# Problem description
Can you give back the stretch from the line containing "At what coordinates should I click to accomplish: Choose" through the line containing "coord(208,305)", changing "heading" to "label" and keeping everything else the same?

# Records for this task
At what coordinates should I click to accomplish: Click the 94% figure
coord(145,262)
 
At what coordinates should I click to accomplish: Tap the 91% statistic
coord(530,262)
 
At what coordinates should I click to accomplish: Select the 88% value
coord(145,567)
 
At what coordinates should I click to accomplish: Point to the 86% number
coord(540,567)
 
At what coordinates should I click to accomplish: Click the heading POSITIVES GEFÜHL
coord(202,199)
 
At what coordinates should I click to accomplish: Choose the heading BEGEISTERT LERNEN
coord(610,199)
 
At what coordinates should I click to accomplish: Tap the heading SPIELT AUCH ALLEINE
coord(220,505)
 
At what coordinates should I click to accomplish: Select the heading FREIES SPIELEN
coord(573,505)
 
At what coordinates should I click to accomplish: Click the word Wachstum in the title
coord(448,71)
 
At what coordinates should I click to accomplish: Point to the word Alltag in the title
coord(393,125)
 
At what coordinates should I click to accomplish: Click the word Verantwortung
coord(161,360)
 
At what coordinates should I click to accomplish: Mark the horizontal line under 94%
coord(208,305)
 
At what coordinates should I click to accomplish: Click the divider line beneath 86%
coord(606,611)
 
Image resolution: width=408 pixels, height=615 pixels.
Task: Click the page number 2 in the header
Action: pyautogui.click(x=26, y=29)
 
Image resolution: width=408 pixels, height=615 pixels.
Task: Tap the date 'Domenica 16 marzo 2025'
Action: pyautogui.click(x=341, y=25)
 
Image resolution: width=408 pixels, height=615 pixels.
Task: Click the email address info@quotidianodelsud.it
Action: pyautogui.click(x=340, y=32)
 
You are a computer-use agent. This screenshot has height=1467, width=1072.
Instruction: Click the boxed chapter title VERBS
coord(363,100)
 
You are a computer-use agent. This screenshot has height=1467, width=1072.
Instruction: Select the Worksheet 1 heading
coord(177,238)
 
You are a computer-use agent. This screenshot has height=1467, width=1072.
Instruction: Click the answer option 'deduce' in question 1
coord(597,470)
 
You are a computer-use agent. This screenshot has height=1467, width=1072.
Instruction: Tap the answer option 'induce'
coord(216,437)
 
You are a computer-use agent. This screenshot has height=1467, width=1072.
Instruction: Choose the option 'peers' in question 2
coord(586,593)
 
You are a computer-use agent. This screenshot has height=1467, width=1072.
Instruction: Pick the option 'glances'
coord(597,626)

# Problem solution
At what coordinates should I click to accomplish: Choose the label BEGEISTERT LERNEN
coord(610,199)
 
At what coordinates should I click to accomplish: Tap the label SPIELT AUCH ALLEINE
coord(220,505)
 
At what coordinates should I click to accomplish: Select the label FREIES SPIELEN
coord(573,505)
 
At what coordinates should I click to accomplish: Click the word Wachstum in the title
coord(448,71)
 
At what coordinates should I click to accomplish: Point to the word Alltag in the title
coord(393,125)
 
At what coordinates should I click to accomplish: Click the word Verantwortung
coord(161,360)
 
At what coordinates should I click to accomplish: Mark the horizontal line under 94%
coord(208,305)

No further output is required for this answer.